### Passage to read:
Here they are on my desk, sitting quietly next to each other. On the inside, though, both are smoldering cauldrons of hate and jealousy. Seriously, there's almost steam rising out of the speaker grills on each phone. We'll get to software in part two (here's a preview, though, it's apples and oranges / featurephone v smartphone), but for today let's just compare the hardware. I'm sure that nobody out there would actually base their purchasing decision between these two on which is thinner (iPhone), but it's still fun to look.

Read on for some pics and thoughts.

Buttons

The HTC Touch has the fewest buttons of any WM device I've used. It's positively button-aenemic, there's power on the top, a camera button, the 5-way, send, end, and a volume slider. Given my standard usage habits, I found this to be pretty aggravating.

Of course, compared to the iPhone the Touch is just awash in buttons. The iPhone has power, home, a volume rocker and a ringer switch. On both devices the tactile feedback on the buttons is satisfying - both have good clicky-ness, though the iPhone's button have more travel.

I know, I know, I'm writing about buttons on devices whose main selling point is that they don't primarily use buttons. Fine, let's move on. Before I do, though, slightly related to buttons are indicator lights. The Touch has 'em (elegantly hidden within the speaker grille and blinking in various colors and rates to tell you your signal for Cell, WiFi, and Bluetooth), the iPhone does not.

Advantage: Touch. Yes, I get what Apple's aiming for here, but the Touch is example #1 that you can have some buttons without killing the elegance of the device.

### Requests:
[A] Repeat word for word the part of the HTC Touch and iPhone comparison that opens with the words containing "Advantage: Touch. Yes, I" and closes with "of the device.".
[B] Proceed with the HTC Touch and iPhone comparison, writing on from its last sentence.

Entries for locating text and elements

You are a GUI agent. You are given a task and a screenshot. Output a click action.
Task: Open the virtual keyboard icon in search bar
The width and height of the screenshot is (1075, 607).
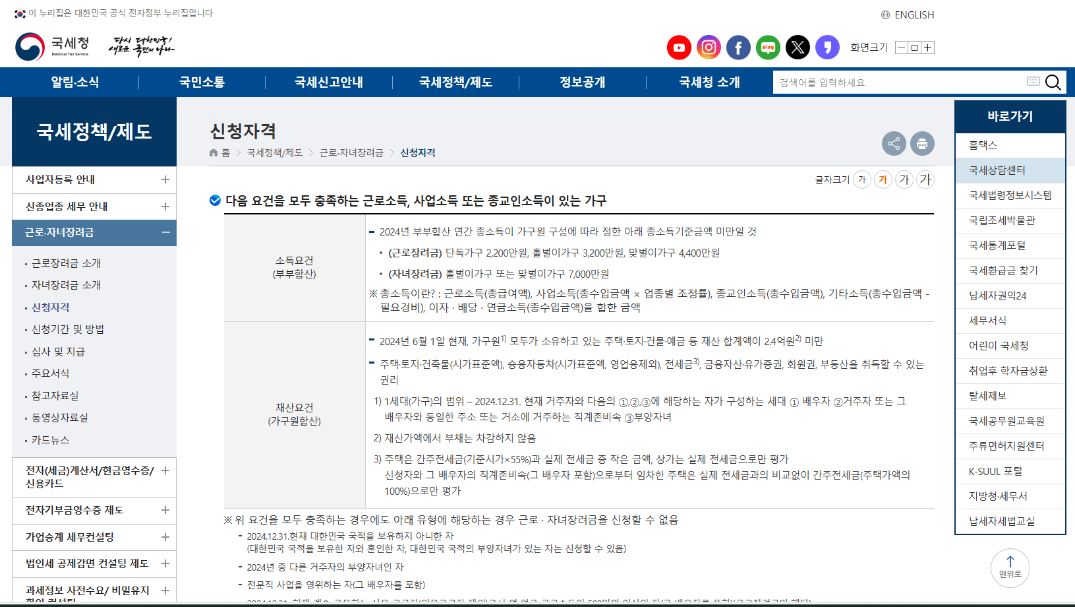[1033, 82]
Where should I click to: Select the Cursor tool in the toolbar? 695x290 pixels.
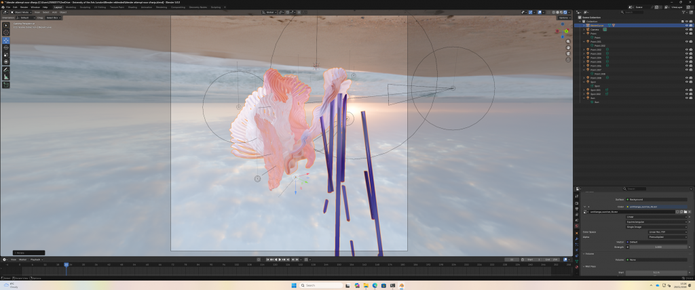6,33
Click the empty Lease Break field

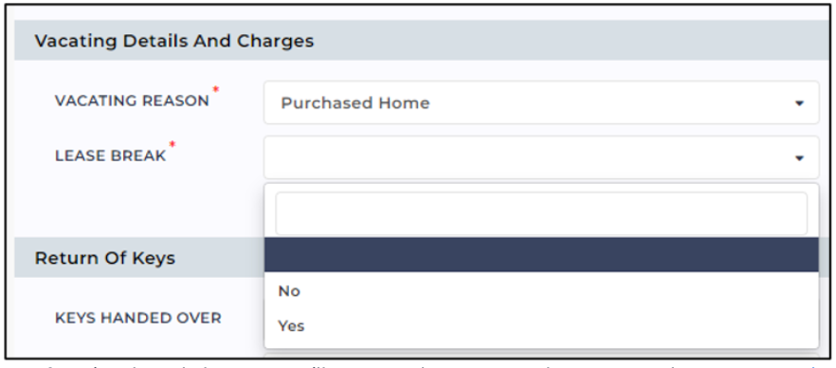(x=541, y=157)
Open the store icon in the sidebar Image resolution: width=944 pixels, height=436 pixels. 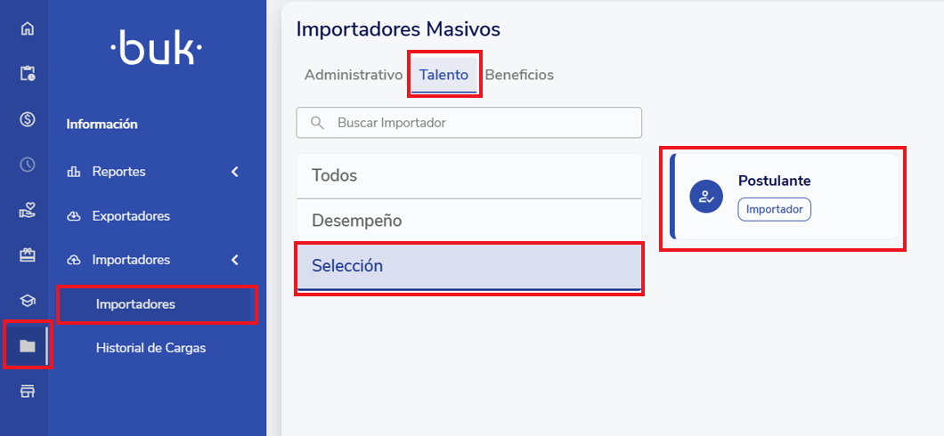click(x=28, y=392)
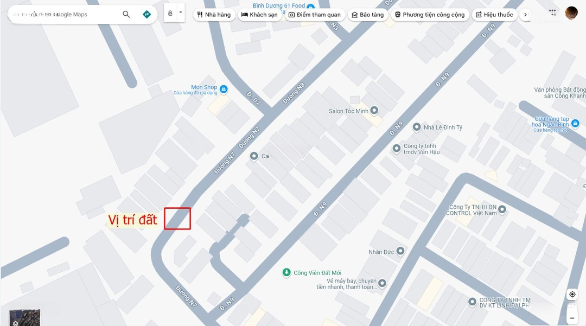Viewport: 586px width, 326px height.
Task: Open the account profile avatar
Action: pos(571,13)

### Answers in order:
[A]
Advantage: Touch. Yes, I get what Apple's aiming for here, but the Touch is example #1 that you can have some buttons without killing the elegance of the device.

[B]
Touchscreens

Sorry, HTC. The touch loses, but it's not your fault. You thought the touch was playing in the big leagues, but it turns out it was just AAA ball. The touchscreen on the Touch is really very good - it's actually among the top 2 or 3 touchscreens I've ever used in my life, actually. It's not a gigantic screen, but compared to some of the stuff I'd been using lately (Treos and Blackjacks), it's more than enough. Brightness, response, contrast, etc etc.. All fine, good even.

But the screen on the iPhone is just abso-@$@#$@-lutely stupendous. It's gigantic, 3.5 inches, and high-res, and it sports 160 pixels per inch. It's bright. It has the oft-mentioned "multitouch" feature which is fun (but won't change your life, sorry).

The iPhone also has an ambient light sensor tucked away in there so it doesn't blast your eyes out when you're using it in the dark or fail to even appear on in direct sunlight. It's really nice. Also nice is the proximity sensor that prevents it from working when held up to your face. Finally, the iPhone's glass surface really does feel much nicer than the Touch's plastic.

Advantage: iPhone. "Advantage" isn't the right word here. It's a blowout, it's almost not even fair.

Dimensions

The short of it is that the iPhone is thinner and taller, but they are about the same width. Their weight also isn't all the noticeable to me, either.

The long of it is that physically-speaking they're both very satisfying devices to hold in your hand. I prefer the soft-touch-paint approach of the Touch a little more than the brushed-metal feel of the iPhone, I think it helps grip-ability more. But the brushed-metal of the iPhone isn't exactly a slippery doomsday scenario, it seems fine.

The iPhone is more rounded than the Touch on the sides, which is nice but not essential.

Advantage: iPhone by a slim margin. It's a surprising result, perhaps, but I stand by it. Yes, the iPhone is more elegant and polished overall than the Touch. But the Touch's short stature makes it feel very nice held up to the ear and in your hand. By comparison, I'm almost tempted to call the iPhone a slab.

iPhone vs Touch Hardware edition: iPhone wins.

The Touch held up remarkably well for me, much better than expected when I was imagining it next to the juggernaut that is Apple hardware design. It put up a valiant effort, but I suppose from a hardware perspective it was doomed from the start.

Coming up later is the main event: Specs and Software. Stay tuned!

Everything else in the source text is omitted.